* [TEXTO DO DOCUMENTO]
**********

Código de Ética Odontológica
Com a criação do CFO, foi possível estabelecer um código de conduta ética, definindo os direitos e deveres dos cirurgiões-dentistas, as normas para atendimento e os limites da prática profissional.
Odontologia no Sistema Único de Saúde (SUS)
Com a criação do SUS em 1988, a odontologia foi incluída de forma mais ampla nas políticas públicas de saúde. Os postos de saúde passaram a oferecer atendimento odontológico básico, e medidas como o Programa Brasil Sorridente, lançado em 2004, representaram um marco na ampliação do acesso da população a tratamentos preventivos e restauradores.
O Brasil se destacou por investir em políticas de fluoretação da água e distribuição de kits de higiene oral. Essas ações tiveram um grande impacto na redução das cáries e outras doenças bucais, especialmente entre crianças.
Avanços Tecnológicos e Científicos na Odontologia Brasileira
A odontologia brasileira passou a se destacar também no cenário internacional a partir da década de 1990, com um aumento expressivo na produção científica, inovação de materiais e formação de especialistas.
Biomateriais e Pesquisa Científica
O Brasil se tornou um dos países com maior produção científica odontológica no mundo, com destaque para áreas como:
- Implantodontia;
- Ortodontia;
- Estética dental;
- Periodontia e cirurgia oral.
Pesquisadores brasileiros têm contribuído significativamente para o desenvolvimento de biomateriais, resinas compostas, adesivos dentinários e técnicas minimamente invasivas.

**********

* [DADOS EXIBIDOS]
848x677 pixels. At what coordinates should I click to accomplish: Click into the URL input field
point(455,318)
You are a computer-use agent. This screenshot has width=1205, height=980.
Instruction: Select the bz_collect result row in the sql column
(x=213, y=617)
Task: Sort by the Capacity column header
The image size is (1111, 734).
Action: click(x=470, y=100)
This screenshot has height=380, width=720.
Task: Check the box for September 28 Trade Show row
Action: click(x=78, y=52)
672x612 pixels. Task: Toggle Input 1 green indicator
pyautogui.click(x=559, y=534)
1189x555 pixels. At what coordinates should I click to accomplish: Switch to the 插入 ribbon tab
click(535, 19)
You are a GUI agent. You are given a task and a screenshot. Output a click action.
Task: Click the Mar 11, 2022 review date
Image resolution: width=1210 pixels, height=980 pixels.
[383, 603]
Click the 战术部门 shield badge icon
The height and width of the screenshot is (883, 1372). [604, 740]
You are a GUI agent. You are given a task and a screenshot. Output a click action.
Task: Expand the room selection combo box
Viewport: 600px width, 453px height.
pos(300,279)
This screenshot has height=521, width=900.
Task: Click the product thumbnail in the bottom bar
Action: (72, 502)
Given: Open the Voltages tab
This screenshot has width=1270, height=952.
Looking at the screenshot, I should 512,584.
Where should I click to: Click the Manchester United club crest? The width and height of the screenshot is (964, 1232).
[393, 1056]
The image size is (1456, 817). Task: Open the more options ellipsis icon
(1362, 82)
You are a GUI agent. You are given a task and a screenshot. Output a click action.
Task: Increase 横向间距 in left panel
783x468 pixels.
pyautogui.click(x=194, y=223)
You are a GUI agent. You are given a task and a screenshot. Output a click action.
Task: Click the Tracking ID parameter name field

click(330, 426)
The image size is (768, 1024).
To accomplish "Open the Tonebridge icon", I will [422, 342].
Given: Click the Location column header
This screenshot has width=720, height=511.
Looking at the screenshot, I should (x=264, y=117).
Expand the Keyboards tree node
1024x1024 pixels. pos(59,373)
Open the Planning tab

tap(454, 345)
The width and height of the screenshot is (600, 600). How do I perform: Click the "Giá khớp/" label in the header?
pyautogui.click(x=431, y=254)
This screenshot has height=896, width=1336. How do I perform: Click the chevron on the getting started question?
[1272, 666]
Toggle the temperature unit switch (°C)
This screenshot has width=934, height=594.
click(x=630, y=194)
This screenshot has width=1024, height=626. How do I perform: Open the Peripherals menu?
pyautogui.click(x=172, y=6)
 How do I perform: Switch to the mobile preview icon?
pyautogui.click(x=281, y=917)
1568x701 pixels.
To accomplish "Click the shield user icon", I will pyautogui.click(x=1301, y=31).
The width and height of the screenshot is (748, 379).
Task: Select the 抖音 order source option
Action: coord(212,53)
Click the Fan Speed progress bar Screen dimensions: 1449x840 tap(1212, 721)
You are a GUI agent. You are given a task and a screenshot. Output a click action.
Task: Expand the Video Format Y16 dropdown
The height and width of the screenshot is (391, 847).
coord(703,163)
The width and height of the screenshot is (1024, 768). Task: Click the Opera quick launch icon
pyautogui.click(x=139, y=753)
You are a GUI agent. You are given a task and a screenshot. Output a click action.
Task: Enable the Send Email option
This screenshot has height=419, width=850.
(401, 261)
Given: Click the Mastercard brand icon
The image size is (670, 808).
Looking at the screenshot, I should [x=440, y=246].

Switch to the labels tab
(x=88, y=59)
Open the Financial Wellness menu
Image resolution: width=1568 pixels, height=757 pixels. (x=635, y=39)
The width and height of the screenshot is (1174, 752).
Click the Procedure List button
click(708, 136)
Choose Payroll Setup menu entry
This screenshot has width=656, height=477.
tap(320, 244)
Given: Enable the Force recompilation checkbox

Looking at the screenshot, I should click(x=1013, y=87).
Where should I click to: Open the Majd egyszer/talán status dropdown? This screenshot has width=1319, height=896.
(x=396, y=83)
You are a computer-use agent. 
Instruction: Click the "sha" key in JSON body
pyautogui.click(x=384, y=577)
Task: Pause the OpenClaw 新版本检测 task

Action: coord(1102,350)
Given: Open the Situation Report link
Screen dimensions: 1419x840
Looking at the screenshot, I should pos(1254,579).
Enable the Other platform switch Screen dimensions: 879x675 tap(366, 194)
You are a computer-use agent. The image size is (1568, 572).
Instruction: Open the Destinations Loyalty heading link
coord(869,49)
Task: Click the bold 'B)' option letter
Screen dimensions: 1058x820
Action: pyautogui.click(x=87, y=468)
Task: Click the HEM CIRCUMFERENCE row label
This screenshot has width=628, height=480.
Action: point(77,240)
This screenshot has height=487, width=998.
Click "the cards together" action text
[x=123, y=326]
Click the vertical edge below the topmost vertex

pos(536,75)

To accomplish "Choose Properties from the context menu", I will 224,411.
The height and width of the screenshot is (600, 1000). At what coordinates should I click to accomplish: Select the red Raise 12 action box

**********

* [TAREFA] Prolongue o texto sobre a odontologia no Brasil a partir da última frase apresentada.

* [RESPOSTA À TAREFA]
Tecnologia Digital
Nos últimos anos, clínicas e universidades têm adotado tecnologias digitais, como scanners intraorais, CAD/CAM, impressoras 3D e radiografias digitais. O país passou a formar profissionais aptos a operar dentro dessa nova realidade digital, oferecendo tratamentos mais rápidos, precisos e confortáveis.
Mulheres na Odontologia Brasileira
A presença feminina na odontologia brasileira aumentou significativamente ao longo do século XX. Hoje, mais de 60% dos profissionais de odontologia no Brasil são mulheres, uma transformação que reflete mudanças culturais e a valorização da equidade de gênero na profissão.
Figuras como a professora Marília Buzalaf, pesquisadora reconhecida internacionalmente, mostram como as mulheres brasileiras têm contribuído para o avanço da ciência odontológica no país e no exterior.
O Brasil como Referência Internacional
Atualmente, o Brasil é considerado um dos países mais avançados do mundo em odontologia. Isso se deve à combinação de:
- Excelência na formação acadêmica;
- Acesso a tecnologias modernas;
- Produção científica robusta;
- Presença de milhares de clínicas e consultórios bem equipados;
- Profissionais qualificados com alto nível técnico.
Além disso, o país é um dos líderes na área de turismo odontológico, atraindo pacientes de todo o mundo em busca de tratamentos de qualidade a preços competitivos.
A história da odontologia no Brasil é uma narrativa de progresso contínuo. De uma prática empírica, dolorosa e desorganizada nos tempos coloniais, evoluímos para uma odontologia de excelência, apoiada por bases científicas sólidas, instituições regulamentadoras e políticas públicas voltadas à promoção da saúde bucal.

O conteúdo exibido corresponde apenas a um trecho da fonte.